What gives me confidence about solutions like Locu is that they evolve from the ground up though an understanding of the dat they are trying to process and the customers they are trying to help. Locu started with restaurants but has discovered that, with minor variations by vertical, most location-based small businesses will benefit from similar capabilities. When consumers are looking for something they want to know basic information: where is it, what is it, how much does it cost and when is it available. Answering these basic questions increases the odds that a customer will choose you, especially if information about your competitors is incomplete or inconsistent.
This kind of basic information infrastructure is just the starting point for discovery marketing, but as Reinsberg discovered (and GoDaddy has concurred), most small businesses don’t even have this in place. In Locu’s version of the up-sell, on top of this foundation you can add the capability to actively publish and update your content. Especially important here are menus (for restaurants) and product/service price lists for other businesses. As vulnerable as this can make a business feel because it means that it is easy for competitors to be aware of your prices, this kind of transparency and access to information is exactly what consumers want.
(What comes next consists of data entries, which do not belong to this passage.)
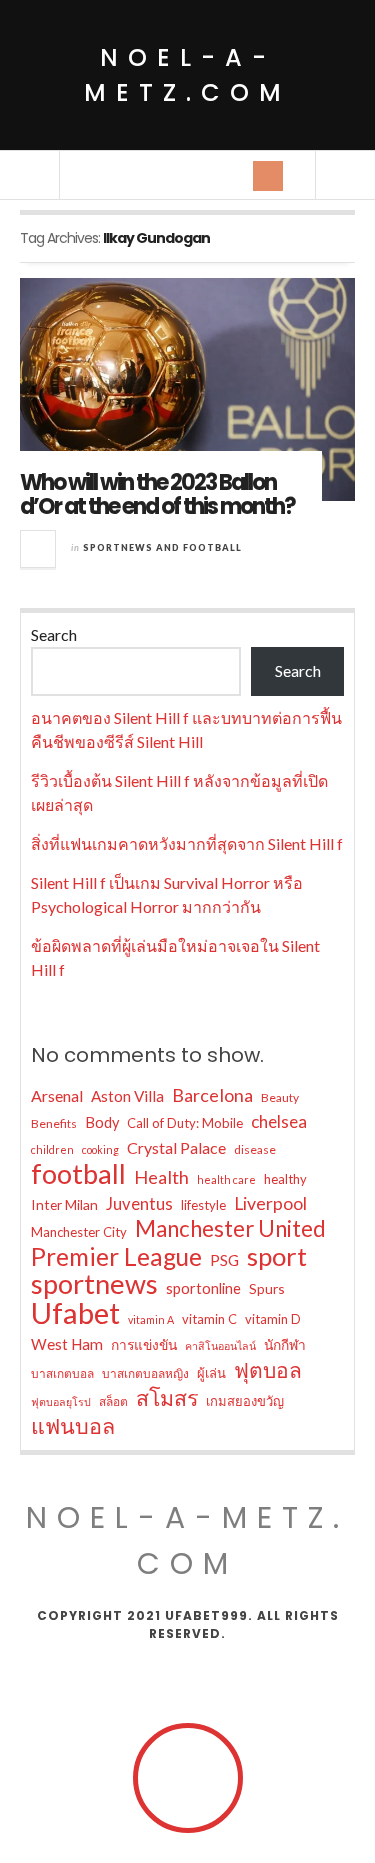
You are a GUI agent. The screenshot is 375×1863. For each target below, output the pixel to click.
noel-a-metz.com (187, 75)
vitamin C (209, 1319)
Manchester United (230, 1229)
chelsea (279, 1121)
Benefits (54, 1123)
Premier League (116, 1257)
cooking (100, 1149)
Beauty (280, 1097)
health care (226, 1179)
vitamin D (273, 1319)
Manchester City (79, 1232)
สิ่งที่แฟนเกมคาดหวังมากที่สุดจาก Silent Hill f (187, 843)
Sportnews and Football (162, 547)
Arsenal (57, 1095)
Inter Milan (64, 1204)
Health (161, 1177)
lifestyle (203, 1205)
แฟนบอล (73, 1426)
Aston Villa (127, 1096)
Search (54, 634)
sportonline (203, 1288)
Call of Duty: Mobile (185, 1123)
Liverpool (270, 1203)
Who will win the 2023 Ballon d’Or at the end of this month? (157, 494)
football (78, 1174)
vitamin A (151, 1319)
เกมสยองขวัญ (245, 1401)
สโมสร (167, 1398)
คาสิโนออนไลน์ (220, 1345)
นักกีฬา (285, 1344)
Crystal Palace (176, 1147)
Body (102, 1122)
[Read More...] (39, 549)
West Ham (67, 1344)
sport (277, 1256)
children (52, 1149)
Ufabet (75, 1313)
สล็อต (113, 1401)
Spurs (267, 1288)
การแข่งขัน (144, 1344)
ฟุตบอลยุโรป (61, 1401)
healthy (285, 1179)
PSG (224, 1260)
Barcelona (212, 1095)
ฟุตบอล (268, 1370)
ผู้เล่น (211, 1373)
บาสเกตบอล (62, 1373)
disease (255, 1149)
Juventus (139, 1204)
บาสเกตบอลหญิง (145, 1373)
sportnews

Of course, once a business starts actively promoting themselves based on price and product offerings, the value of comparative data become obvious. In this way, Locu’s tiers of service follow a very natural progression of how a small business can use the management of its data to drive growth. For GoDaddy itself, acquiring all of Locu’s MIT smarts is indeed a very smart move for driving its own growth and for getting tech-savvy customers to reassess the quality of its add-on services.